OpenJurist

816 F2d 673 Richmond v. Communication Satellite Corporation

816 F.2d 673
Unpublished Disposition

Alice E. RICHMOND, Plaintiff-Appellant,
v.
COMMUNICATION SATELLITE CORPORATION; Herbert Hanson,
General Manager, Defendants-Appellees.

No. 86-1630.

United States Court of Appeals, Fourth Circuit.

Submitted March 16, 1987.
Decided April 13, 1987.

NOTICE: Fourth Circuit I.O.P. 36.6 states that citation of unpublished dispositions is disfavored except for establishing res judicata, estoppel, or the law of the case and requires service of copies of cited unpublished dispositions of the Fourth Circuit.

Before WIDENER, PHILLIPS and CHAPMAN, Circuit Judges.

James F. McConville, Gary T. Brown, Herndon, McConville, Brown, Teller & Hessler, for appellant.
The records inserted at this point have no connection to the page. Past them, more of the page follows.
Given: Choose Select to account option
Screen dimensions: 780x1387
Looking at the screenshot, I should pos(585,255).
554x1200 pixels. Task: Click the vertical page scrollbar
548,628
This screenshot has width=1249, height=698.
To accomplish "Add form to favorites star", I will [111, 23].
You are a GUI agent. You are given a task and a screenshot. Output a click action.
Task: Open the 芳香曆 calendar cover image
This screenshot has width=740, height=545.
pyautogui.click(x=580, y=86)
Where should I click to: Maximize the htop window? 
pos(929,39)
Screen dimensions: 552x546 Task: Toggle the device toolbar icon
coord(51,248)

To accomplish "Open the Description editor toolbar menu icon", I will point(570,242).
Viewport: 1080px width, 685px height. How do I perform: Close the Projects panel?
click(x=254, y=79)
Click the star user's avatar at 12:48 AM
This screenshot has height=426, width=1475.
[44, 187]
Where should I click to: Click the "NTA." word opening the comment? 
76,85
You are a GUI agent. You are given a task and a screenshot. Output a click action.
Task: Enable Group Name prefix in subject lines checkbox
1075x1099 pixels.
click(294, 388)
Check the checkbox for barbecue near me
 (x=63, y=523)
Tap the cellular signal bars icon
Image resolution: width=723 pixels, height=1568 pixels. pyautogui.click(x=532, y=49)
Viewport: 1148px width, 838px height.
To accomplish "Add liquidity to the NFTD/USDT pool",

Anthony Walter Kraus, Semmes, Bowen & Semmes; Robert John Smith, Morgan, Lewis & Bockius, for appellees.

PER CURIAM:

1

Alice Richmond, the appellant, originally filed suit against Communications Satellite Corporation and Herbert Hanson, the appellees, for employment discrimination. Richmond presented five grounds for relief. Communications Satellite and Hanson filed a motion with the district court for partial summary judgment as to two of the counts. The district court granted the motion and Richmond noted her appeal. The appellees filed a motion to dismiss the appeal as interlocutory. Richmond responded by filing a motion in the district court for certification under Fed.R.Civ.P. 54(b). The district court denied the motion. Richmond's original counsel then withdrew from representation; her new counsel has moved for voluntary dismissal of the appeal. The appellees oppose the voluntary dismissal and seek costs and attorney's fees under Rule 38, Fed.R.App.P.

2

Richmond's motion for voluntary dismissal may not be granted because the appellees have clearly indicated their objection to the voluntary dismissal. Thus it is necessary to determine whether a dismissal is proper.

3

Under 28 U.S.C. Sec. 1291, this Court only has jurisdiction to review final decisions of the district court. A final decision disposes of all issues in dispute as to all parties. "Federal appellate jurisdiction generally depends on the existence of a decision by the District Court that 'ends the litigation on the merits and leaves nothing for the court to do but execute the judgment.' " Coopers & Lybrand v. Livesay, 437 U.S. 463, 467 (1978) (quoting Catlin v. United States, 324 U.S. 229, 233 (1945)). Final judgment has not yet been entered in this case.

4

Although the district court has dismissed two of the claims originally presented, Rule 54(b) provides that for an order to be considered final in cases involving multiple claims or multiple parties, the district court must make "an express determination that there is no just reason for delay and ... an express direction for entry of judgment." As the district court has denied Richmond's motion for certification, its partial summary judgment order is not final and therefore not properly before this Court for review.

5

Accordingly, we dismiss the appeal. We decline, however, to grant the appellees' motion for costs and attorney's fees. Because the dispositive issues recently have been decided authoritatively, we dispense with oral argument.

6

DISMISSED.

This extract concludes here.